■ WHAT THIS TASK INVOLVES
Taking the lines below one at a time, count those with the string "Switch" and give the result alone.

■ DATA
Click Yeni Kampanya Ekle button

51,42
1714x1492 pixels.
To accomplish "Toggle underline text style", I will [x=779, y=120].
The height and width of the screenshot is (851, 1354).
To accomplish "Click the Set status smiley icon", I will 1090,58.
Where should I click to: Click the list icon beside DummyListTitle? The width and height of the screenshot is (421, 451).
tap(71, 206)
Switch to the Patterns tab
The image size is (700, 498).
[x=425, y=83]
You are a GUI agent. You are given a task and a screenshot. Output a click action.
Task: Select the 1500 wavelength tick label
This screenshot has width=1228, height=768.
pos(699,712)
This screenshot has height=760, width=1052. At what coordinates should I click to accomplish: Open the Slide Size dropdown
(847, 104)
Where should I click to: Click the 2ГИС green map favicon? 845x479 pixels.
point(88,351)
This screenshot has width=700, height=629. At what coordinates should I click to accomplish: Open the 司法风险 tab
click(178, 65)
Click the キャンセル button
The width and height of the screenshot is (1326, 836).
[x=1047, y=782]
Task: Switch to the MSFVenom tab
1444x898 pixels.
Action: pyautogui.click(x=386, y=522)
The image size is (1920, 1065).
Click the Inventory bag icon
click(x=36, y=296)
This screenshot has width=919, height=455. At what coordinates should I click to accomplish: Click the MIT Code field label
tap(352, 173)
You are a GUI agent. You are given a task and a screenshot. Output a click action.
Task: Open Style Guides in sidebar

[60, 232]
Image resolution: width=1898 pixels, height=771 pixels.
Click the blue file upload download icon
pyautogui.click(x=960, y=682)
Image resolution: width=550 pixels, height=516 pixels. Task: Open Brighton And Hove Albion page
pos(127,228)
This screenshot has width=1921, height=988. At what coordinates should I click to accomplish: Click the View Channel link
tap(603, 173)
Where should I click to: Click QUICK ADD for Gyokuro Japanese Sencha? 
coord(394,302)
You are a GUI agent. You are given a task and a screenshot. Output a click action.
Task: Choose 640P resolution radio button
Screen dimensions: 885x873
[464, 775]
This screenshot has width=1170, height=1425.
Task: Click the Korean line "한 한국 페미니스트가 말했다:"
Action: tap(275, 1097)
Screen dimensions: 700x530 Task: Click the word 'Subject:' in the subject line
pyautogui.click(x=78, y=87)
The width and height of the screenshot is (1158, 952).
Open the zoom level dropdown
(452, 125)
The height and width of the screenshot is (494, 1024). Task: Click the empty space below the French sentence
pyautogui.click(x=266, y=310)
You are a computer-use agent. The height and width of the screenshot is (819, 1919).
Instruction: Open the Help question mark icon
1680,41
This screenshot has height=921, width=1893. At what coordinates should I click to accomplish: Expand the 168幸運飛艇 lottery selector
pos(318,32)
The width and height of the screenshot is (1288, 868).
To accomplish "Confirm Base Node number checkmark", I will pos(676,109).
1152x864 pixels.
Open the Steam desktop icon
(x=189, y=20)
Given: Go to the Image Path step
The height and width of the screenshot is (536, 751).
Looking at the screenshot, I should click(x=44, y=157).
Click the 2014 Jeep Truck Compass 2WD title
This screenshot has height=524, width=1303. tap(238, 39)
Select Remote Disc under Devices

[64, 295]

■ OUTPUT OF THE EXERCISE
2